The abortion clinic closest to Waskom is Hope Medical Group for Women, just over 20 miles across the border in Shreveport, Louisiana.

Mr Moore said the council “got wind” that this clinic was planning on relocating, or putting a satellite office in Waskom.

The clinic’s administrator, Kathaleen Pittman, said there was never a plan to move.

“Hope Medical Group for Women never had any intention of moving there,” Ms Pittman said. “Information provided to the city of Waskom was absolutely incorrect.”

Townspeople point to external groups as stirring up confusion and using the town as a front for both sides of the debate to promote their agendas.

Lobbying for the ordinance was led by Right to Life of East Texas, whose director, Mark Lee Dickson, applauded the move on Facebook.

“Mark approached us and we talked to him about it,” Mr Moore said. “He and his group came up with an ordinance and a resolution.

“There were some little changes made to it, and we decided that was the one we were going to go with; we felt like it fit us better than anything we’d seen.”

It is not hard to find residents who are willing to speak in support of their council’s new ordinance. Erin Grable, 47, rejected the idea that an abortion is acceptable in any circumstance.

As she served customers settling down for lunch at Jim’s Bar-B-Que, she described herself as a Christian.

“So of course I don’t believe in abortion,” she said. She said she believed there are a “million other options that nobody wants to talk about,” including adoption.

Asked whether she supported the right of a woman to seek an abortion in cases of rape or incest, she replied: “In my heart, no. I’m a full-on Christian, and I think there are always different things you can do.

“I pray for people who are lost, in my mind. People who believe in abortion ... need prayer.”

She also rejected criticisms levied at the male council members who passed the ordinance. “The thing they don’t want to tell you is that 90 per cent of the people at that meeting were female,” she said.

“They want to say we are letting men make our decisions. I think that’s ridiculous. We are strong women in Texas; we know what we think and believe all by ourselves, and we will tell you.”
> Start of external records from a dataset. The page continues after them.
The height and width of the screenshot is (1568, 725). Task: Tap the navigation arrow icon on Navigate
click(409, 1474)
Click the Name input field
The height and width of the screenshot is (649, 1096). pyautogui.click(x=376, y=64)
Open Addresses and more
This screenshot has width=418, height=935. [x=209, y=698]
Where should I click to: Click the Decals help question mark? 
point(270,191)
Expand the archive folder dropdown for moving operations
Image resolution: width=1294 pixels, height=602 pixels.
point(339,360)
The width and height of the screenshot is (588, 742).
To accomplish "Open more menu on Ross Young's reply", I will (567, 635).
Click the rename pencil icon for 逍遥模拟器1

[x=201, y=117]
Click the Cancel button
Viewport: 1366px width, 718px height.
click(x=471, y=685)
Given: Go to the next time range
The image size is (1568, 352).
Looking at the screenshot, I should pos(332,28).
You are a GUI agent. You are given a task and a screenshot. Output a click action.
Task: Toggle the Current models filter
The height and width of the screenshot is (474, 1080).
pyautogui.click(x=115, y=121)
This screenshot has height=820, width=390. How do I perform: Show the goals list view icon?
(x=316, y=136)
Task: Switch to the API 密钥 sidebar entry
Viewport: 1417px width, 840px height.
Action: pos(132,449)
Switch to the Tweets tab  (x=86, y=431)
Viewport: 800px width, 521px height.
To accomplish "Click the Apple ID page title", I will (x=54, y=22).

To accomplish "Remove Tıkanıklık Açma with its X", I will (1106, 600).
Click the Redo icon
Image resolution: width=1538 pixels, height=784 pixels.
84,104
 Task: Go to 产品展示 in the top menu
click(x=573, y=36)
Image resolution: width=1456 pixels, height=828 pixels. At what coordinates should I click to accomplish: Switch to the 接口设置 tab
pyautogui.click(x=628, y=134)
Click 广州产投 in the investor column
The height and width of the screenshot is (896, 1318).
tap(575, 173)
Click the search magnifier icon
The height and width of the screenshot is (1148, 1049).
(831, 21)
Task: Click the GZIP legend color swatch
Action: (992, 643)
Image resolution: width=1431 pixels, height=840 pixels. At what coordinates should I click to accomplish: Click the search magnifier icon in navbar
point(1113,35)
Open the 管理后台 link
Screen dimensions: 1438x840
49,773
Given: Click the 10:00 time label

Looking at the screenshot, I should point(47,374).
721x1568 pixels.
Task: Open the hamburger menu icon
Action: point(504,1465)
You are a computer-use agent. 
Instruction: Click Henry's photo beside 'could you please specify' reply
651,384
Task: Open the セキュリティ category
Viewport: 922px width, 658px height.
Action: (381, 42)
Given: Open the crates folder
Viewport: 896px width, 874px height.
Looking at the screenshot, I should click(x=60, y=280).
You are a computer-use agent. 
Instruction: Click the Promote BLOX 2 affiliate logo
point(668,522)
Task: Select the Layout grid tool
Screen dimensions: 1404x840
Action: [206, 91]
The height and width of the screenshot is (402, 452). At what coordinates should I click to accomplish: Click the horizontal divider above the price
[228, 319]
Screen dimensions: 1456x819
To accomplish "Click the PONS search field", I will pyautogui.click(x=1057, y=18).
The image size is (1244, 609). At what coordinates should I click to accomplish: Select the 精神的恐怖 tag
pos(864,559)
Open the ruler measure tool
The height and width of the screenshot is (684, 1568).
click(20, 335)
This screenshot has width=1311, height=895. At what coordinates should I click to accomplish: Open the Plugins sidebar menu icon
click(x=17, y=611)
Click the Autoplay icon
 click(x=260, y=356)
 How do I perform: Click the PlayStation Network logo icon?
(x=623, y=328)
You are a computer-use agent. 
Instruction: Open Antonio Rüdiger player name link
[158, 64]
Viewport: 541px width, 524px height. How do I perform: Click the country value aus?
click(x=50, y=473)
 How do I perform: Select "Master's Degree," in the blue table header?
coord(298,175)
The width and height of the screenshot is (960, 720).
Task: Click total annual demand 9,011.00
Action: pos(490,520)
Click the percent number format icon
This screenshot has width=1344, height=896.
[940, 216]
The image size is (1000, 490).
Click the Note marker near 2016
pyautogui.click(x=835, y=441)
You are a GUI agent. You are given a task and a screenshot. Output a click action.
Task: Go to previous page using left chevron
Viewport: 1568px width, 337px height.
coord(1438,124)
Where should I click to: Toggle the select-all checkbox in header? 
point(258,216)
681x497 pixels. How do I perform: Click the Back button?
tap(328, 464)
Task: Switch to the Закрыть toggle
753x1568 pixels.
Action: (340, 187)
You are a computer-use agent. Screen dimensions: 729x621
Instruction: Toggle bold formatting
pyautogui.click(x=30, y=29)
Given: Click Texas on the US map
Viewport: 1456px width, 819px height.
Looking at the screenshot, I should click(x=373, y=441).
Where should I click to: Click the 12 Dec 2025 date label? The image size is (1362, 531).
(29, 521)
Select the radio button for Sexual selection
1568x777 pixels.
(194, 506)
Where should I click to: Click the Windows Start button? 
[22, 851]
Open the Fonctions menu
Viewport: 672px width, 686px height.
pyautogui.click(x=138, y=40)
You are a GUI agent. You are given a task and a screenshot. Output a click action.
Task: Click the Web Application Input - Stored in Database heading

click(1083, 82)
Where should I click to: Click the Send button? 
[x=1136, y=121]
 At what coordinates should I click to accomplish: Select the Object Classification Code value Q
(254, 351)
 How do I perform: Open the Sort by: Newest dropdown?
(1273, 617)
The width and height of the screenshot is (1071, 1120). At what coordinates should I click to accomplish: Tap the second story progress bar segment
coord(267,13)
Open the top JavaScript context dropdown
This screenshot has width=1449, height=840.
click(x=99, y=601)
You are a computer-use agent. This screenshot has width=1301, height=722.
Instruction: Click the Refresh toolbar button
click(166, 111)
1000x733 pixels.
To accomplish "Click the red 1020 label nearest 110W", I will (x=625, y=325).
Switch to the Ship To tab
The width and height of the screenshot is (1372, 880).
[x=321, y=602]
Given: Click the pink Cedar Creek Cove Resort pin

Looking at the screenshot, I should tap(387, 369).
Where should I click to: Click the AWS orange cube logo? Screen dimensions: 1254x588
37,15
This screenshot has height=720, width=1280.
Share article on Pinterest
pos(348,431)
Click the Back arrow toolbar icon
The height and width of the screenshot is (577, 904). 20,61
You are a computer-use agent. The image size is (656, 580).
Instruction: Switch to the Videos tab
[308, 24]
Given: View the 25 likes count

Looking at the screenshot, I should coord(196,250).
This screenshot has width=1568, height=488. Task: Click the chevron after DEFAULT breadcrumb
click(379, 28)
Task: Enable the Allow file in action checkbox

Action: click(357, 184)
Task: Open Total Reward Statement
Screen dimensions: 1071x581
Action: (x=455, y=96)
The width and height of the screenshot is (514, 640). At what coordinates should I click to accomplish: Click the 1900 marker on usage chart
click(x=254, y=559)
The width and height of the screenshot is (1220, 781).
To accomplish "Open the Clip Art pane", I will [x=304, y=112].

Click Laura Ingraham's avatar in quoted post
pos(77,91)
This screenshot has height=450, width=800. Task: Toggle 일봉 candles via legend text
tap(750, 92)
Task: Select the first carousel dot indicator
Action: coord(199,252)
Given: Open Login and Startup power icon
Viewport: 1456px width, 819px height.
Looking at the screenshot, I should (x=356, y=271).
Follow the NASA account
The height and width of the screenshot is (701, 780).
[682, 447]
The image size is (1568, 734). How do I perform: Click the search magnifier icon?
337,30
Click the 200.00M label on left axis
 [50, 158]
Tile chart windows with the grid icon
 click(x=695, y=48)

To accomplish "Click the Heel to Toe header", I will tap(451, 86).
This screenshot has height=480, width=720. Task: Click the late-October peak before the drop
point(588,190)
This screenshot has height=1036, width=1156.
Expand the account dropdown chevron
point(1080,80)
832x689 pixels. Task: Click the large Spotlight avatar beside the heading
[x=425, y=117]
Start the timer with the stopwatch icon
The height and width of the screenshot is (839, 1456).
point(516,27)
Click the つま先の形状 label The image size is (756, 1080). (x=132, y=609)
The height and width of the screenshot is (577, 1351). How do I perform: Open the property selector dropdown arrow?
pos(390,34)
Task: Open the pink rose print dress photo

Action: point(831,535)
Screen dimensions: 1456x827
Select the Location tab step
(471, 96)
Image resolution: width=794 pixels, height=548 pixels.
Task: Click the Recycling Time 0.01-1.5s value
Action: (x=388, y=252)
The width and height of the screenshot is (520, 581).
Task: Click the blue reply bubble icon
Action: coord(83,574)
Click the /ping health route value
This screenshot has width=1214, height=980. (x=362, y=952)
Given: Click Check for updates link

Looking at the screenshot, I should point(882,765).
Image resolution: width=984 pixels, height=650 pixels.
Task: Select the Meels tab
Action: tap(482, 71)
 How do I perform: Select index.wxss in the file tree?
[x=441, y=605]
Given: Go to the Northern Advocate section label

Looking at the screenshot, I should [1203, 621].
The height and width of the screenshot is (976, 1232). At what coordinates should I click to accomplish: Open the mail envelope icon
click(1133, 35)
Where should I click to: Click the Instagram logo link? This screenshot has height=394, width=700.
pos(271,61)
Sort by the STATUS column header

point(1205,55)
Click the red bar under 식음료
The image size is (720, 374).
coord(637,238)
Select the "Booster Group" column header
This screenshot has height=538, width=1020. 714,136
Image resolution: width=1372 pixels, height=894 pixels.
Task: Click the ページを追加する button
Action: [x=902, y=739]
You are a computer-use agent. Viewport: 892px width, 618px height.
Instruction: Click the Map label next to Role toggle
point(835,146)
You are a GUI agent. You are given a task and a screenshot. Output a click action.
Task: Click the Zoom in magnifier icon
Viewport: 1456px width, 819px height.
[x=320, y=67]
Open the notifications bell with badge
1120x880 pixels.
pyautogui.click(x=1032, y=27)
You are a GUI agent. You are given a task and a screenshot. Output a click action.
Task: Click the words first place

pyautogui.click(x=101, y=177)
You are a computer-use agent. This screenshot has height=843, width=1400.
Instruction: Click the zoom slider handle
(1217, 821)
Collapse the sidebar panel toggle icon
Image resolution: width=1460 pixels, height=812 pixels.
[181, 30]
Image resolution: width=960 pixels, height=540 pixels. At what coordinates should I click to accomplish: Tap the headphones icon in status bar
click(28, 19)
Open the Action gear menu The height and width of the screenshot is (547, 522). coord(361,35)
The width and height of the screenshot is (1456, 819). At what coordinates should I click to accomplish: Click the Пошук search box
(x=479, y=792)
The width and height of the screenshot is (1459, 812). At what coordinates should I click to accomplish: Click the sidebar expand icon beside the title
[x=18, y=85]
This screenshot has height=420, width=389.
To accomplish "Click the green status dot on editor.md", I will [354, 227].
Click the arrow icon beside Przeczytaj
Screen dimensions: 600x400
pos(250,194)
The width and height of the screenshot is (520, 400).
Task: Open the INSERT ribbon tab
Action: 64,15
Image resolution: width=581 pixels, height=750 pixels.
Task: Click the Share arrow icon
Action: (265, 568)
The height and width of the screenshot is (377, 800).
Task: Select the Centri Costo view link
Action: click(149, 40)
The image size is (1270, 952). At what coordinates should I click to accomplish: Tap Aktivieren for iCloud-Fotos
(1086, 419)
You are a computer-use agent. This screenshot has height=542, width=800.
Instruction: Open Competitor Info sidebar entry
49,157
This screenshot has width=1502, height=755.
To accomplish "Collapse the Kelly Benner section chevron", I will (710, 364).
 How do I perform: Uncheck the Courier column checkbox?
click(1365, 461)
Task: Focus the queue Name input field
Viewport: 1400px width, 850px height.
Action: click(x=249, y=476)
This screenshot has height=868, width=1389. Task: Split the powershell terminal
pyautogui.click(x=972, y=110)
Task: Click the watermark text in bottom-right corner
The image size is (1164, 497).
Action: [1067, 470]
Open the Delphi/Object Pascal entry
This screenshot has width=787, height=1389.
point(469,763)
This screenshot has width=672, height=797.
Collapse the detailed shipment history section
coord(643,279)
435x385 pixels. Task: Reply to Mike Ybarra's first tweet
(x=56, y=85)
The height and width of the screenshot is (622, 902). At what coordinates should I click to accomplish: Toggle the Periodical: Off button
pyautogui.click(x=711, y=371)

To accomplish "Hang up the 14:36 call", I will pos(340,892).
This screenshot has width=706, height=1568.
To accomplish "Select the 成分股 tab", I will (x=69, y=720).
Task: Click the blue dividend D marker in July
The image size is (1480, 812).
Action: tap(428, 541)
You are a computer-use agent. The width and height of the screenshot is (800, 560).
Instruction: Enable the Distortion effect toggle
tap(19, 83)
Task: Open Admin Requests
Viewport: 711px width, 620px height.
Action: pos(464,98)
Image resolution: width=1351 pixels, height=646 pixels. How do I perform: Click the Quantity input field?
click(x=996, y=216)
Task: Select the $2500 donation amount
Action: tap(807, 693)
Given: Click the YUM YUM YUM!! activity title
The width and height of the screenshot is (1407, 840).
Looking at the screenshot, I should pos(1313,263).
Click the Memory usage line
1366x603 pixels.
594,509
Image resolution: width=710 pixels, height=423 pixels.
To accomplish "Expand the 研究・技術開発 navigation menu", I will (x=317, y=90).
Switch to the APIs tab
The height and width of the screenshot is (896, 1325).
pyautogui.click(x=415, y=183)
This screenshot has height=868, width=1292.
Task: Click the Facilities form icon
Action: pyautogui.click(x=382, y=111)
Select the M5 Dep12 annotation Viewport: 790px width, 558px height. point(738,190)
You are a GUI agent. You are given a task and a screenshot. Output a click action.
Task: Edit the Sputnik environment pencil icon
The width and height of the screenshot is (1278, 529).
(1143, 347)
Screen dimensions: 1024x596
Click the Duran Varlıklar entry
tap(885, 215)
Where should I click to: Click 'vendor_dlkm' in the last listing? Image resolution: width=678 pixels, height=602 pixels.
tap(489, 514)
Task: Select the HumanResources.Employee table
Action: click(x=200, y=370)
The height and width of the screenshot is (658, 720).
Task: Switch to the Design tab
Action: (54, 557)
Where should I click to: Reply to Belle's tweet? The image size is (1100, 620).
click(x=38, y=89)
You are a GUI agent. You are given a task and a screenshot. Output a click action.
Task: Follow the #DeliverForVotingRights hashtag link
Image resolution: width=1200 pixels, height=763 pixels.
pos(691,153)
Suzan Maxwell, 58, owns an embroidery printing business, added she, too, is “very proud” of what has happened in the town.

A recent Washington Post-ABC poll found support for legal abortion stands at its highest level in more than two decades, with a 60 per cent majority nationwide who say abortion should be legal in most or all cases.

Even in Waskom, some uncertainty surfaced. Speaking on the outskirts of the town, Damon Anderson, 60, a father to one daughter, said he struggles to justify the right to abortion when women have access to birth control. However, he said, in the instance of rape or incest, it was “different.”

He said: “If you got raped or beaten, I think you should have a choice as to whether you want to be a mother or not.

“I wouldn’t necessarily want an abortion clinic in this town,” he added. “I would hate to know that there are babies being killed across the street, but people have got to go somewhere.”